Acclaimed Hindi writer and literary critic Namvar Singh passed away at AIIMS Trauma Centre in Delhi late Tuesday night. He was 92 years old.
Singh was awarded the prestigious Sahitya Akademi award for literary criticism in the year 1971, for ‘Kavita Ke Naye Pratiman’.
He wrote more than a dozen books during his lifetime, of which the best known are Itihaas Aur Alochana, Vaad Vivaad Samvaad, and Dusari Parampara Ki Khoj. His works often had a Marxist bend.
Singh was the first chairman of Jawaharlal Nehru University’s (JNU) Center of Indian Languages. He retired from JNU in 1992 but remained ‘professor emeritus’. He also contested the Lok Sabha elections in 1959, as a candidate of the Communist Party of India from Chandauli, Uttar Pradesh.
‘The Importance of Being Namvar’
Singh’s reputation as one of the most significant literary critics of Hindi literature is well known.
In a 1992 article on the ‘Importance of Being Namvar’, Harish Trivedi writes, “For many years now, no major book can be deemed to have been properly published in Hindi until Namvar Singh has pronounced on it, and what he says about it often forms the basis of much subsequent discussion.”
In 2015, Singh opposed the trend of the returning of Sahitya Akademi awards by writers in protest against growing intolerance in India. In an interview with ANI, he said, “I respect all my colleagues, but they should not have returned their Sahitya Akademi awards.

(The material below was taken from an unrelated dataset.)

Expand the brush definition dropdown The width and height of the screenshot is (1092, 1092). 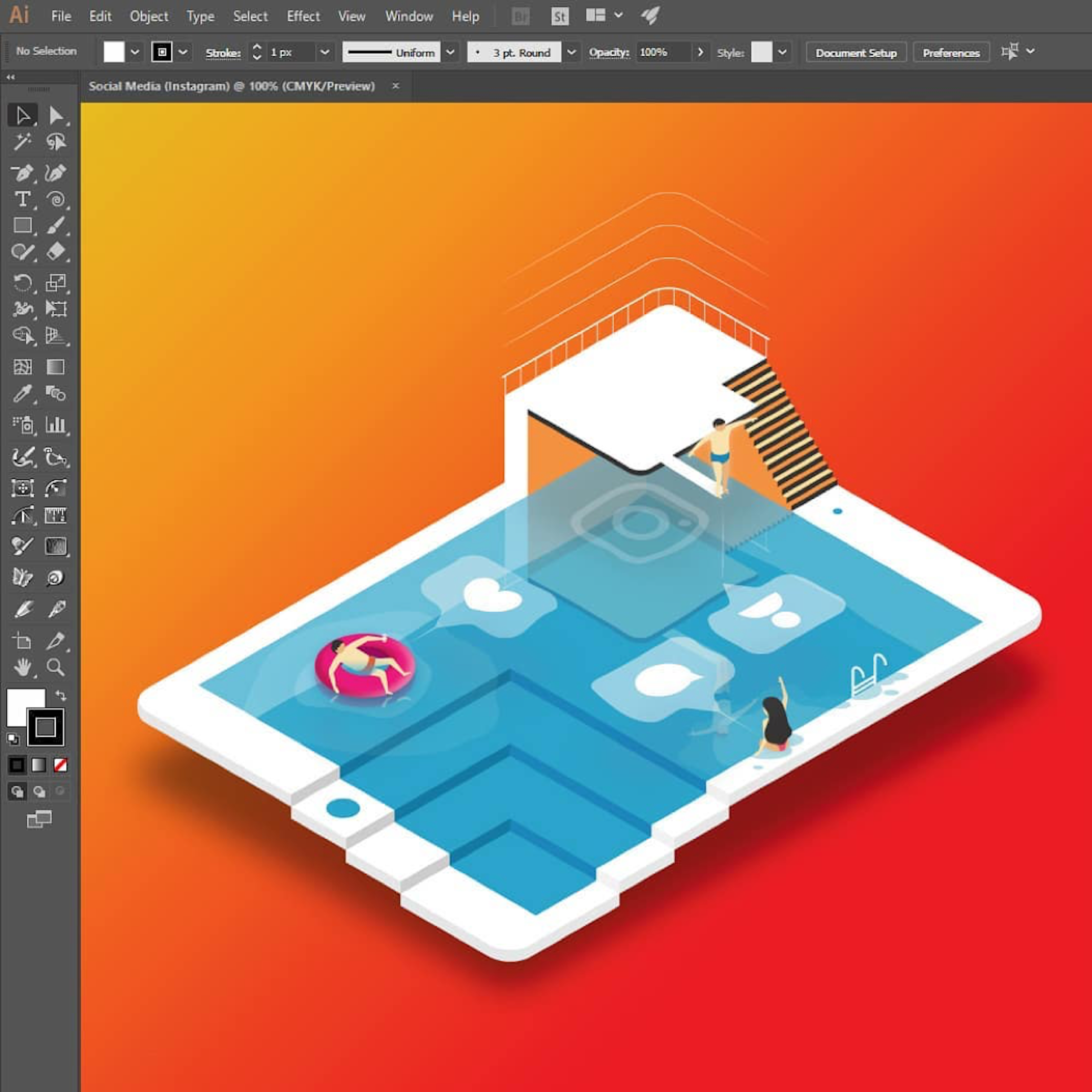570,52

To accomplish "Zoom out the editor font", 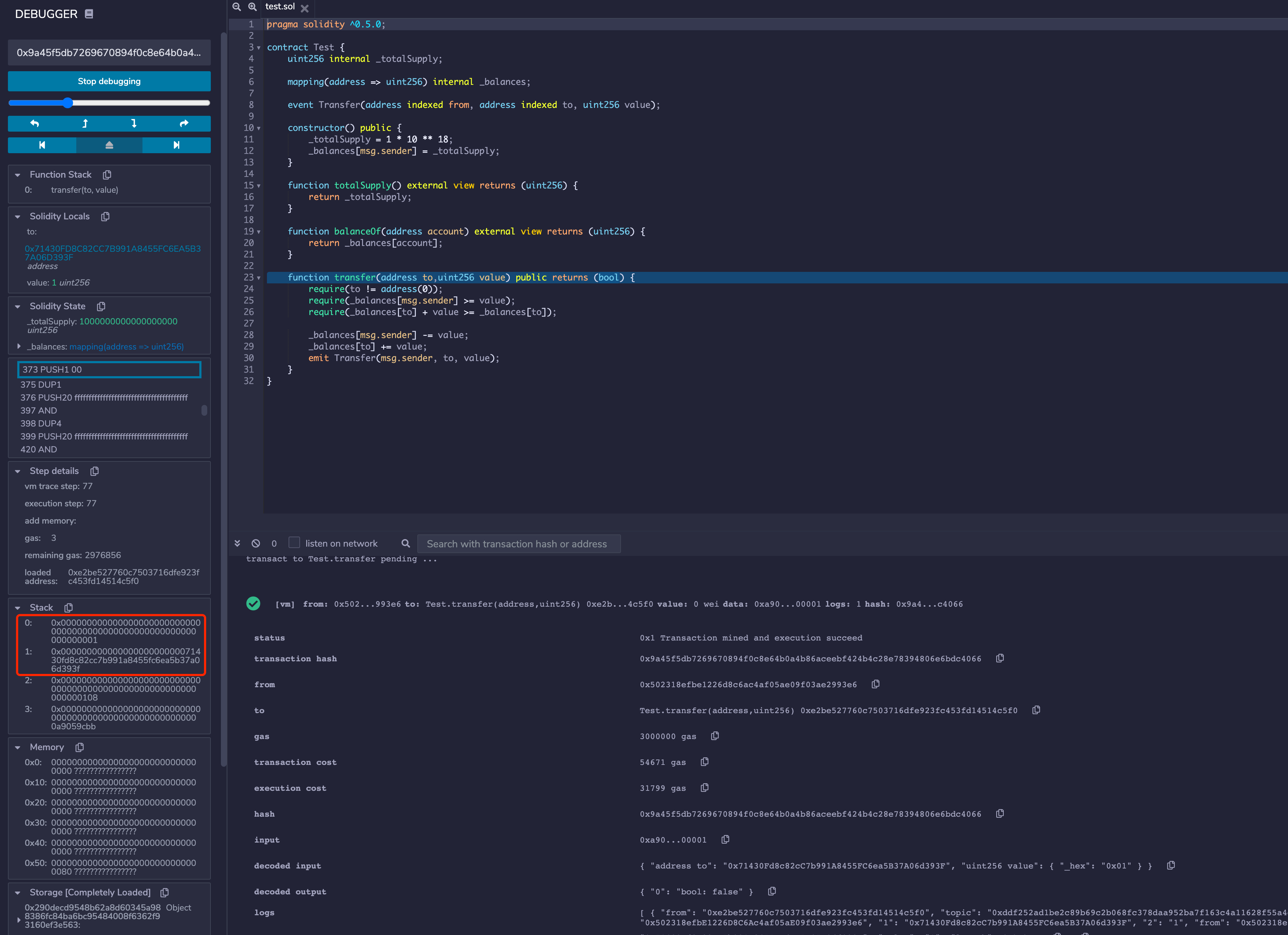I will click(x=237, y=7).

The awards were not given to them by the government, but by the Akademi.”
‘The Hindi Literary World Has Plunged into Darkness’
Hindi writer and senior journalist Om Thanvi paid tribute to Singh in these words, “The Hindi literary world has plunged into darkness. Noteworthy thinker and a harbinger of Hindi literature passed away.”
Home Minister Rajnath Singh also tweeted his respects.